━━━ DATA TO EXAMINE

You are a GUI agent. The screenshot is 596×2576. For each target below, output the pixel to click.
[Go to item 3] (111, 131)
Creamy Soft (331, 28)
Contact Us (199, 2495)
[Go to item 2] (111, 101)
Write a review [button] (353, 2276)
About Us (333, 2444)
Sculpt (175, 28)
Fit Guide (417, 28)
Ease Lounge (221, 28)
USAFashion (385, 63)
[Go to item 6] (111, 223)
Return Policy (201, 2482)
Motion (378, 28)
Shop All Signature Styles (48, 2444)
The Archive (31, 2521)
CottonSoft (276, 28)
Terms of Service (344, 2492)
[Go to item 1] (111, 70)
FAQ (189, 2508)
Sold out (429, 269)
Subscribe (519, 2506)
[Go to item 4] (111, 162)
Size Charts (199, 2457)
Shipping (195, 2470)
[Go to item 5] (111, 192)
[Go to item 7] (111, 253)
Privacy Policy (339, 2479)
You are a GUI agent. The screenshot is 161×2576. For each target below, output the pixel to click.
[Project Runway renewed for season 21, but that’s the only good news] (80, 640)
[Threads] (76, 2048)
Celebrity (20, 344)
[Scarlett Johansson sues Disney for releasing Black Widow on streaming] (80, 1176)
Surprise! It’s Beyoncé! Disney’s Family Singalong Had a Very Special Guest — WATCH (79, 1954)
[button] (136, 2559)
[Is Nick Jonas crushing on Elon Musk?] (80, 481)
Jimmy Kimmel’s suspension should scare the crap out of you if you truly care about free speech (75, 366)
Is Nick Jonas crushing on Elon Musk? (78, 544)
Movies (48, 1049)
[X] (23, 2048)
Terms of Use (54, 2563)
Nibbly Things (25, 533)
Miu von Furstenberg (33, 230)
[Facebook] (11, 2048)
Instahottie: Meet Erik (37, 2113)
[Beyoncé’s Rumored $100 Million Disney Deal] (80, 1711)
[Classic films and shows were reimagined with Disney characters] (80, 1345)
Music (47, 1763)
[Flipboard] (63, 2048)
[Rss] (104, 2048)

━━━━━━

» WORK REQUEST
Once the line with "You are a GUI agent. The screenshot is 161×2576." has been found in the records above, retype it and every line after it exactly, and include nothing else.

» TASK ANSWER
You are a GUI agent. The screenshot is 161×2576. For each target below, output the pixel to click.
[Project Runway renewed for season 21, but that’s the only good news] (80, 640)
[Threads] (76, 2048)
Celebrity (20, 344)
[Scarlett Johansson sues Disney for releasing Black Widow on streaming] (80, 1176)
Surprise! It’s Beyoncé! Disney’s Family Singalong Had a Very Special Guest — WATCH (79, 1954)
[button] (136, 2559)
[Is Nick Jonas crushing on Elon Musk?] (80, 481)
Jimmy Kimmel’s suspension should scare the crap out of you if you truly care about free speech (75, 366)
Is Nick Jonas crushing on Elon Musk? (78, 544)
Movies (48, 1049)
[X] (23, 2048)
Terms of Use (54, 2563)
Nibbly Things (25, 533)
Miu von Furstenberg (33, 230)
[Facebook] (11, 2048)
Instahottie: Meet Erik (37, 2113)
[Beyoncé’s Rumored $100 Million Disney Deal] (80, 1711)
[Classic films and shows were reimagined with Disney characters] (80, 1345)
Music (47, 1763)
[Flipboard] (63, 2048)
[Rss] (104, 2048)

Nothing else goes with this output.